The Polar Aurora
A woodcut of the aurora, by explorer Fridtjof Nansen.
Many people view the polar aurora ("northern lights") as a rare phenomenon. It is indeed rare at most centers of population, but in Alaska, for instance, or in much of Canada, the aurora is quite common. Its greenish arcs, often consisting of many parallel rays (picture above), may stretch quietly across the sky, with the rays constantly fading as new ones appear. At other times the arcs may be agitated, move rapidly, expand or fade, as if manipulated by an unseen hand.
What is the aurora? Where does its light come from, and what causes it? In the 1800s it was already evident that the Earth's magnetic field was involved: auroral rays seemed to follow the Earth's magnetic field lines, and the frequency with which aurora was observed depended on the distance from the magnetic pole, not from the geographic one. The typical height of the aurora turned out to be about 100 km or 60 miles, placing it in the upper fringes of the atmosphere.
In the late 1800s scientists experimented with electric phenomena in glass containers from which most of the air had been pumped out, and produced there beams of what seemed to be negatively charged particles, later named electrons. When electrons hit an obstacle, they can produce light (television screens and computer monitors operate that way), leading to the idea that perhaps the aurora was produced like that, too, when beams of electrons from outer space entered the atmosphere.
The idea gained support when Kristian Birkeland in Norway, around 1895, aimed an electron beam at a spherical magnet and found it was guided towards the magnetic poles of the sphere. Instrumented rockets and satellites later confirmed the existence of such electron beams in the aurora, measured their energies and even photographed from above the world-wide distribution of aurora. But we are still learning about how this happens and where the aurora's energy comes from.
Electrons are also most useful in encoding and processing information electrically, a field known as electronics. Nowadays this usually involves transistors, where electrons are loosely held inside a semiconducting material; but at one time all electronic devices--radios, TVs, even early computers--relied on vacuum tubes, in which a hot wire emitted electrons and an arrangement of electrified grids and coils controlled their motion.
Short electromagnetic waves carry enough energy to eject electrons from matter, in particular ultra-violet light and x-rays. A near-vacuum is necessary for any such procedure to be effective, because in ordinary air free electrons collide with molecules, lose their energy and are recaptured. In most of space however matter is so rarefied and encounters are so few that free electrons persist for a long time.

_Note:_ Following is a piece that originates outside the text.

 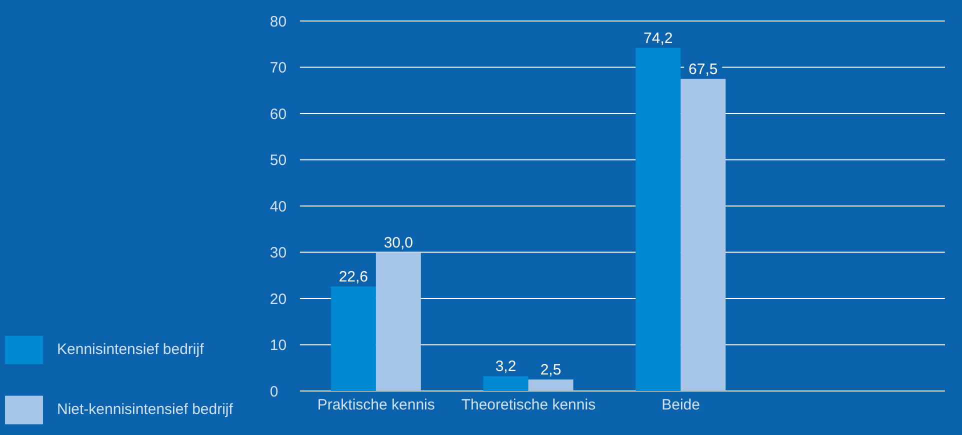 What do you see at coordinates (551, 370) in the screenshot?
I see `data-label: 2,5` at bounding box center [551, 370].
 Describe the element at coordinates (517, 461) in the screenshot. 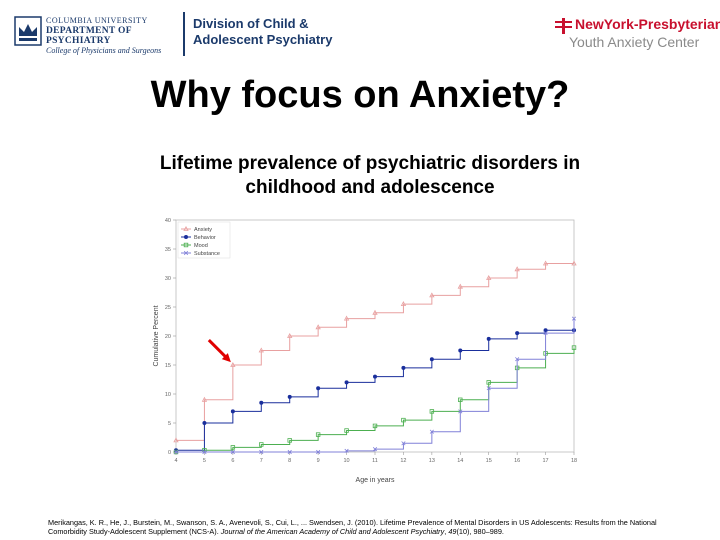

I see `x-tick-label: 16` at that location.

As we climb upwards through the atmosphere, space conditions begin at about 70 km or 45 miles, where electrons liberated by sunlight last long enough to allow air to conduct electricity to a significant degree. That is the beginning of the ionosphere, a layer with enough free electrons (and ions) to play an important role in radio communications. At sunset the electrons of the lowest part of the ionosphere are quickly recaptured and that layer disappears. However, at about 200 km (120 miles), where the density of free electrons is the greatest (up to a million in each cubic centimeter), collisions are so few that the ionosphere persists day and night.
The simplest atom is the one of hydrogen, with just one electron. Tearing off that electron gives the simplest ion, the proton. The proton has a close relative, the neutron--nearly the same mass, but no electric charge--and together these two form the basic building blocks from which the nuclei of all atoms are constructed.
Most of the fast ions in the magnetosphere and in the solar wind are protons. In the ionosphere one would expect to see ions of oxygen or nitrogen, the main atmospheric gases, and in fact most ions there are O+, oxygen atoms which have lost one electron (out of eight). Some O+ ions end up in the radiation belt, greatly energized by magnetic storms.
The ionosphere above our heads is a plasma. Unlike air, it conducts electricity, and in fact, the ionosphere in the polar regions carries large electric currents, as is discussed in a later section. The electric conductivity of the ionosphere, unlike that of metals or seawater, is very much influenced by the Earth's magnetic field. This is a rather special plasma, because the ionosphere also contains a fairly high number of neutral atmospheric molecules, with which the ions and electrons constantly collide.
In contrast, collisions are extremely rare in the solar wind. If this were an ordinary gas, or if the Earth lacked a magnetic field, the solar wind would have penetrated all the way to the top of the atmosphere and would then have flowed around the Earth, the way water flows around a rock in a stream. Something like that in fact happens at the planet Venus, which seems to have no magnetic field of its own. At Earth, however, a strong magnetic field confronts the solar wind, forming a much bigger obstacle than the Earth itself. Because the solar wind is a plasma, it is forced to detour around the Earth's field, creating a large shielded cavity around the Earth--the magnetosphere.
The explanation of space phenomena thus requires a good understanding of plasma physics. Unfortunately, no laboratory can duplicate the large dimensions and the very low particle collision rates found in space plasmas. The behavior of such plasmas can be sometimes simulated by computers, but ultimately, to figure what actually happens, one needs to send instruments into space and study their observations.